■ Input material
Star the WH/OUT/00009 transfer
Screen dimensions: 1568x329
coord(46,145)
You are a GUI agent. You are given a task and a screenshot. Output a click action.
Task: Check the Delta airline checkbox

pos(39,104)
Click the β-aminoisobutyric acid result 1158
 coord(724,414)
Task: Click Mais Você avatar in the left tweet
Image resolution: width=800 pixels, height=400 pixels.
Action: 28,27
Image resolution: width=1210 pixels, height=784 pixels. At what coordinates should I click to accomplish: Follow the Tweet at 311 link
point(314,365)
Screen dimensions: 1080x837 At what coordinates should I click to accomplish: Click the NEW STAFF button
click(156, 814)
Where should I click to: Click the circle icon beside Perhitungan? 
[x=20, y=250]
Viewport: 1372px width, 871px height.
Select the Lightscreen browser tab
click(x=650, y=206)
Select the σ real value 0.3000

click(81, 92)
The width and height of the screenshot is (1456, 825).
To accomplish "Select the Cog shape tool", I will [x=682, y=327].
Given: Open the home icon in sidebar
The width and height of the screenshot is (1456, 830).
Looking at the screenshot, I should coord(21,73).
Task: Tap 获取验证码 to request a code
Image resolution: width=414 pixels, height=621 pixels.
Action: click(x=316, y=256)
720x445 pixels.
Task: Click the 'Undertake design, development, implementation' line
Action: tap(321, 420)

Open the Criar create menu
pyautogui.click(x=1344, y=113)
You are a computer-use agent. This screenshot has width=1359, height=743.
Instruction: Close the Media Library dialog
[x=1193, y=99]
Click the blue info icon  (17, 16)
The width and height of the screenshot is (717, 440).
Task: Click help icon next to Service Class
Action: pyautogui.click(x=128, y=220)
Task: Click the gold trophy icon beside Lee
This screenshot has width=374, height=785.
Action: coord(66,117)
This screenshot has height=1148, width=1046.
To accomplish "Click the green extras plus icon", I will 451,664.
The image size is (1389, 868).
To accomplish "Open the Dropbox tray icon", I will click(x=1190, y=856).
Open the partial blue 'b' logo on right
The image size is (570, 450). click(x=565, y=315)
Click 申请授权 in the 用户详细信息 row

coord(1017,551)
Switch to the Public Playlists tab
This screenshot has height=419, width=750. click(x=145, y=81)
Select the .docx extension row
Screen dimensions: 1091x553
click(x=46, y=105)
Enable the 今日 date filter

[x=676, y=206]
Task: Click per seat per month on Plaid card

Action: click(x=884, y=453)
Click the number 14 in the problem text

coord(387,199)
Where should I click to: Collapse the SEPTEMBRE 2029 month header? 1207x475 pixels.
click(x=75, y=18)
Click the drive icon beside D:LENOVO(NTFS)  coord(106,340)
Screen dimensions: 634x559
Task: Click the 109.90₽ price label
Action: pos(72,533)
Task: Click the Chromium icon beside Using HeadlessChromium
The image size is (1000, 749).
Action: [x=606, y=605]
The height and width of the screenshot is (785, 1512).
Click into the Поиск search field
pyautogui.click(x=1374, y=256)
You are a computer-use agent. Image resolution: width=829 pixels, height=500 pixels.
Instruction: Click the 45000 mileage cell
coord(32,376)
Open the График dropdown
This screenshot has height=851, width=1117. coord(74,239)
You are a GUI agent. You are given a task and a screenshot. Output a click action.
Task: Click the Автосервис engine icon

■ Exercise goal
Your answer must consist of every line above, transcribed verbatim.

■ Task solution
Star the WH/OUT/00009 transfer
Screen dimensions: 1568x329
coord(46,145)
You are a GUI agent. You are given a task and a screenshot. Output a click action.
Task: Check the Delta airline checkbox

pos(39,104)
Click the β-aminoisobutyric acid result 1158
 coord(724,414)
Task: Click Mais Você avatar in the left tweet
Image resolution: width=800 pixels, height=400 pixels.
Action: 28,27
Image resolution: width=1210 pixels, height=784 pixels. At what coordinates should I click to accomplish: Follow the Tweet at 311 link
point(314,365)
Screen dimensions: 1080x837 At what coordinates should I click to accomplish: Click the NEW STAFF button
click(156, 814)
Where should I click to: Click the circle icon beside Perhitungan? 
[x=20, y=250]
Viewport: 1372px width, 871px height.
Select the Lightscreen browser tab
click(x=650, y=206)
Select the σ real value 0.3000

click(81, 92)
The width and height of the screenshot is (1456, 825).
To accomplish "Select the Cog shape tool", I will [x=682, y=327].
Given: Open the home icon in sidebar
The width and height of the screenshot is (1456, 830).
Looking at the screenshot, I should coord(21,73).
Task: Tap 获取验证码 to request a code
Image resolution: width=414 pixels, height=621 pixels.
Action: click(x=316, y=256)
720x445 pixels.
Task: Click the 'Undertake design, development, implementation' line
Action: tap(321, 420)

Open the Criar create menu
pyautogui.click(x=1344, y=113)
You are a computer-use agent. This screenshot has width=1359, height=743.
Instruction: Close the Media Library dialog
[x=1193, y=99]
Click the blue info icon  (17, 16)
The width and height of the screenshot is (717, 440).
Task: Click help icon next to Service Class
Action: pyautogui.click(x=128, y=220)
Task: Click the gold trophy icon beside Lee
This screenshot has width=374, height=785.
Action: coord(66,117)
This screenshot has height=1148, width=1046.
To accomplish "Click the green extras plus icon", I will 451,664.
The image size is (1389, 868).
To accomplish "Open the Dropbox tray icon", I will click(x=1190, y=856).
Open the partial blue 'b' logo on right
The image size is (570, 450). click(x=565, y=315)
Click 申请授权 in the 用户详细信息 row

coord(1017,551)
Switch to the Public Playlists tab
This screenshot has height=419, width=750. click(x=145, y=81)
Select the .docx extension row
Screen dimensions: 1091x553
click(x=46, y=105)
Enable the 今日 date filter

[x=676, y=206]
Task: Click per seat per month on Plaid card

Action: click(x=884, y=453)
Click the number 14 in the problem text

coord(387,199)
Where should I click to: Collapse the SEPTEMBRE 2029 month header? 1207x475 pixels.
click(x=75, y=18)
Click the drive icon beside D:LENOVO(NTFS)  coord(106,340)
Screen dimensions: 634x559
Task: Click the 109.90₽ price label
Action: pos(72,533)
Task: Click the Chromium icon beside Using HeadlessChromium
The image size is (1000, 749).
Action: [x=606, y=605]
The height and width of the screenshot is (785, 1512).
Click into the Поиск search field
pyautogui.click(x=1374, y=256)
You are a computer-use agent. Image resolution: width=829 pixels, height=500 pixels.
Instruction: Click the 45000 mileage cell
coord(32,376)
Open the График dropdown
This screenshot has height=851, width=1117. coord(74,239)
You are a GUI agent. You are given a task and a screenshot. Output a click action.
Task: Click the Автосервис engine icon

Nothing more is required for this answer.